Was ist los mit den Uelzer Politikern?

Leserbrief zum Marktcenter-Bau in Uelzen:

Wenn ich die Aussagen der Uelzener Stadtpolitiker zur Beschwerde der GWB Immobilien GmbH in der AZ lese, stockt mir der Atem. Eine Bewertung der aktuellen Situation beim Marktcenter fällt allen schwer, weil die Materie so komplex sei. Hallo, aber dann muss ich mich doch schlau machen, sonst kann und darf ich doch darüber gar nicht entscheiden!

Erst durch dieses Schreiben der GWB wird Herr Hüdepohl nun aktiv, will das in den VA bringen. Wo sind wir? Warum hat er das nicht viel früher thematisiert? Wenigstens schlägt er schon mal kritische Töne an. Während Ralf Munstermann lediglich den ehemaligen Investor GWB in die Ecke stellt, der nur noch etwas herausschlagen möchte. Ansonsten vertraut er auf die Arbeit der Stadtverwaltung.

Herr Schorling wundert sich, dass die GWB sich gar nicht an der Ausschreibung beteiligt hat. Aber das liegt doch auf der Hand, weil das Projekt zu damaligen Bedingungen unwirtschaftlich war. Auch er muss sich ansonsten auf die korrekte Arbeit der Stadtverwaltung verlassen.

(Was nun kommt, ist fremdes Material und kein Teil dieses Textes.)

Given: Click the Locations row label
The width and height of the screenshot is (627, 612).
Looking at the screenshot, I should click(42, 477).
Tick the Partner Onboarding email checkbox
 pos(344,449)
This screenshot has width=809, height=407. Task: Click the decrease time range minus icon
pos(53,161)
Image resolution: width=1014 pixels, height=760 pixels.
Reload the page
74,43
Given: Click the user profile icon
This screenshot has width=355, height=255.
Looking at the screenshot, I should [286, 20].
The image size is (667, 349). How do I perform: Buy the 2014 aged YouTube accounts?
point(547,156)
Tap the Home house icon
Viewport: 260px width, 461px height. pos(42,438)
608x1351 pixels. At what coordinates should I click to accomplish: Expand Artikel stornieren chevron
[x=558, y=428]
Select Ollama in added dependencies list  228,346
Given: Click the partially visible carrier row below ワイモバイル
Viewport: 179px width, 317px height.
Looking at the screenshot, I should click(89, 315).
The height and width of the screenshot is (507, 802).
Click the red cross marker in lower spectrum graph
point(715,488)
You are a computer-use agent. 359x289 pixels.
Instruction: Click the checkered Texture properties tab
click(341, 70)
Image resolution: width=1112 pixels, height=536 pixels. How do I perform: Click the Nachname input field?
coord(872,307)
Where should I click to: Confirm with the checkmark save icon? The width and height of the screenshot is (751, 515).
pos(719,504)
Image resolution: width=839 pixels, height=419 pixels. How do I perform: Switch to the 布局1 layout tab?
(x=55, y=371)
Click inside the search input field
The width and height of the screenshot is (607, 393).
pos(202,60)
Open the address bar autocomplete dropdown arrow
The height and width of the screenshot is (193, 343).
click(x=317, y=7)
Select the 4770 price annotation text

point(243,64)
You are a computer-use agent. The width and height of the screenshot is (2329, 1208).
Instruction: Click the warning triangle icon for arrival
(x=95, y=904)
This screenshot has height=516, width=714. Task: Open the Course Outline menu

Ich dachte immer, es ist Aufgabe der Politik, die Verwaltung wie ein Aufsichtsrat zu kontrollieren. Im Auftrag der Bürger? In Uelzen ticken die Uhren wohl anders. Und Herr Scheele-Krogull soll doch nicht immer nur seine platten Aussagen verkünden, dass alles in Ordnung ist, sondern den Politikern seine Akten offenlegen. Wenn er das verweigert, muss der Rat eben mit entsprechender Mehrheit ein Akteneinsichtsrecht erwirken!